SITUATION
A new executive appointed to lead the airline’s Robotic Process Automation (RPA) team sought a move away from the waterfall approach to Agile and Scrum delivery. This was deemed necessary for the RPA team so it could deliver rapidly and build confidence in the concept and capability in the business.
Moreover, the automations enabled by RPA can be transient, which became pointedly obvious during the COVID-19 crisis. This airline, like others, was seriously affected and at short notice had to roll out extensive processes for refunds, rebooking and other remedial action.
Like other organisations seeking digital transformations and automation advantages, the airline had sought a suitable tool for several years, with an understanding that in the quest for getting more done with the same or reduced effort, RPA has much to offer. RPA, in particular, presents an opportunity to relieve people of repetitive, time-consuming tasks.
By creating a Centre of Excellence, the intention was to equip the RPA team to provide a range of automations, whether in front-office environments such as the contact centre, booking channels and refunds, through to the back-office internal processes of HR or maintenance management.

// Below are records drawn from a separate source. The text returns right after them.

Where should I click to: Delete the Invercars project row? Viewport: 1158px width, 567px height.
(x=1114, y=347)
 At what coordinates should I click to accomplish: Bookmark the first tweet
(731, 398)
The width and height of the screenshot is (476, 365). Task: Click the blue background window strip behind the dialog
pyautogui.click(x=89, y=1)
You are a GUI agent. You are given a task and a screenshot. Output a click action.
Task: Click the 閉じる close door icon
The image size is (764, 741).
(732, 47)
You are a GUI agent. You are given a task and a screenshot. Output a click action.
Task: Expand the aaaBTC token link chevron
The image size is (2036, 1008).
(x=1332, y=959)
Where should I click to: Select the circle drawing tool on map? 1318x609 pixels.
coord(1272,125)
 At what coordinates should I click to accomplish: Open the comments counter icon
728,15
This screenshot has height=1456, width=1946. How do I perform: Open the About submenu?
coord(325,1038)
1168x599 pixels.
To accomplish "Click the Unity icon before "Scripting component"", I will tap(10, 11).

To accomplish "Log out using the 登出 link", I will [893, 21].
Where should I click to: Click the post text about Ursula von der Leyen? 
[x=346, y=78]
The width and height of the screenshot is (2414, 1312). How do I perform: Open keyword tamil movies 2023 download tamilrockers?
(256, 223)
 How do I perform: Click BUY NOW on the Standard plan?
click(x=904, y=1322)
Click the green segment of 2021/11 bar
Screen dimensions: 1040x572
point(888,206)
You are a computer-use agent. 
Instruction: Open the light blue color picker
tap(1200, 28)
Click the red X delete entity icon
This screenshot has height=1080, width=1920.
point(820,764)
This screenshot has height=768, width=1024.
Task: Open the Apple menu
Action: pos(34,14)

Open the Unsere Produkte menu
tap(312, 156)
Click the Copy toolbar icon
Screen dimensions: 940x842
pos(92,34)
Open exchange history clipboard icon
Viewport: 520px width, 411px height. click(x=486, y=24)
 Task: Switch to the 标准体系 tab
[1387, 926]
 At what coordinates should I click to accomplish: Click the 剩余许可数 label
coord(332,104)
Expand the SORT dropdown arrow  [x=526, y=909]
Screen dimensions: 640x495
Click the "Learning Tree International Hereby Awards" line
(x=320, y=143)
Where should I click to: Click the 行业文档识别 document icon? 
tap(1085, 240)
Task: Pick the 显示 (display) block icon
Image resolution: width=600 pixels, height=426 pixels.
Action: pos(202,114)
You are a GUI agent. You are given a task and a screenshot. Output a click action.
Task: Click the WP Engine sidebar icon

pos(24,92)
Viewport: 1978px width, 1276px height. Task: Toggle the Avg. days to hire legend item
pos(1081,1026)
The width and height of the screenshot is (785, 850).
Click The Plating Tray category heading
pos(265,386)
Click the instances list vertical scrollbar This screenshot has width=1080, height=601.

However, this could only be achieved by establishing a high-performance team with confidence in itself – and with the confidence of the business. With waterfall, creating successful automations was taking too long, spending up to six months for minor solutions. And with team members working in relative isolation, continuity was a challenge. If someone was on leave, work stopped. If an automation glitched, pin-pointing it was difficult. This meant the ‘internal customer’ experience was poor and stakeholders disillusioned by automations which were not fit-for-purpose or sufficiently reliable.